Washington Supreme Court Says No to Condemnations for Private Use
In 1993, the Washington state legislature passed a law that gave mobile home park tenants a right of first refusal when a park owner decides to sell the mobile home park. Manufactured Housing Communities of Washington, an association of mobile home park owners, brought a declaratory judgment action against the State two years later, arguing that the act creates an unconstitutional taking of property for private use. The trial court and state Court of Appeals both upheld the constitutionality of the act.
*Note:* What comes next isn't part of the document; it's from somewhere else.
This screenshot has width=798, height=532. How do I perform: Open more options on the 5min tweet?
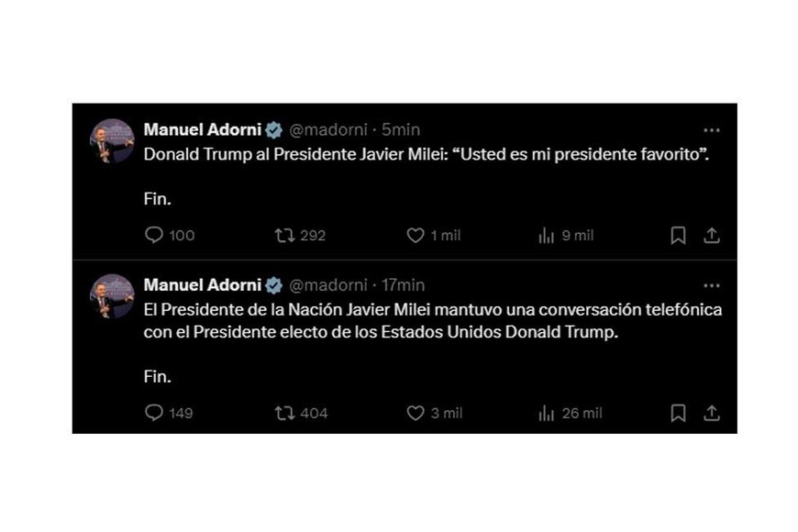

However, in November 2000 the Washington Supreme Court reversed the lower court rulings, and held the act to be unconstitutional.1
The high court held that giving the right of first refusal to tenants transferred a valuable right from one private citizen to another.2 The court explained that the “eminent domain provision of the Washington Constitution provides a complete restriction against taking private property for private use.” Moreover, the court held, “[t]his prohibition is not conditioned on payment of compensation…. Hence, this absolute prohibition against taking private property for private use…requires invalidation of the statute.”3 This decision was in keeping with other Washington cases that similarly forbade the condemnation of property for the primary purpose of transferring the land to private business.4
1 See Manufactured Housing Communities v. Washington, 13 P.3d 183 (Wash. 2000).
2 See id. at 194-95.
3 Id. at 190.
4 In Re Petition of Seattle, 638 P.2d 549, 556-57 (Wash. 1981; Hogue v. Port of Seattle, 341 P.2d 171, 181-191 (Wash. 1959).